Stanford University and researchers at the Harvard Medical School have developed an artificial intelligence model that detects abnormalities and diseases by studying NLP-based reports. The AI model does not rely on standard human annotations of X-rays to learn to predict diseases.
Using AI in medical imaging technologies is not a new advancement. However, many challenges still limit its application to only a handful of clinical applications. A massive amount of data and human annotations must go into training the standard disease prediction models.
However, the model created by Harvard and Stanford, called CheXzero, has shown accurate results by relying on reports created by NLP rather than human annotations. The model is self-supervised, meaning that it can train itself to learn more. Self-supervised algorithms automatically address the issue of over-dependence on labeled data.

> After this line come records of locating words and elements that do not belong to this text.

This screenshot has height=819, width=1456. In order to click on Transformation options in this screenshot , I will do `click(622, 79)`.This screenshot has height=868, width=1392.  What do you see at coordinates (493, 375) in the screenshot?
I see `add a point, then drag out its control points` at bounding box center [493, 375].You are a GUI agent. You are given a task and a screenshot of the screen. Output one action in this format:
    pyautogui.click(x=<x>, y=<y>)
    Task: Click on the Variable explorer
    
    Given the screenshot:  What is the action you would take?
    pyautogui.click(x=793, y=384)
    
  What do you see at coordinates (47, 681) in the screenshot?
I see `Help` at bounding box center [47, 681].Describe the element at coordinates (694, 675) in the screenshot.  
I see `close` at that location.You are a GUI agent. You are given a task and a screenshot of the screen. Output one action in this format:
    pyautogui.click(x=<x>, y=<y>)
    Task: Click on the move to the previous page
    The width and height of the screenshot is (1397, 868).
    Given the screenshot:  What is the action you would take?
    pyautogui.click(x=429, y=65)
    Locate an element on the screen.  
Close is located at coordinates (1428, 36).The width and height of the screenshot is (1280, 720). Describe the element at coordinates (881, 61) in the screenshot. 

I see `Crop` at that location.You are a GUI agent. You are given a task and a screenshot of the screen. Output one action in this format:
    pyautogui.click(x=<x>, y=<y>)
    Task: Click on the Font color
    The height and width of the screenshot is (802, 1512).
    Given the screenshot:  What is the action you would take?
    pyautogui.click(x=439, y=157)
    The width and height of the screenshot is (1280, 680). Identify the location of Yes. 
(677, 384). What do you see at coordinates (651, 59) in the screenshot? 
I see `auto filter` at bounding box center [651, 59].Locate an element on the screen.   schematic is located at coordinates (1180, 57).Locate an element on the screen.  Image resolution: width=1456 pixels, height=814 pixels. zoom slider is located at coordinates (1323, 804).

Pranav Rajpurkar, assistant professor at HMS, said, “Up until now, most AI models have relied on manual annotation of huge amounts of data—to the tune of 100,000 images—to achieve a high performance. Our method needs no such disease-specific annotations.”
Researchers have used chest X-rays as an example to show CheXzero’s capabilities, but it can be generalized to a vast array of other medical setups that deal with unstructured data. The AI model helps bypass the requirement of large-scale labeling bottlenecks that have been a long-standing challenge in medical machine learning.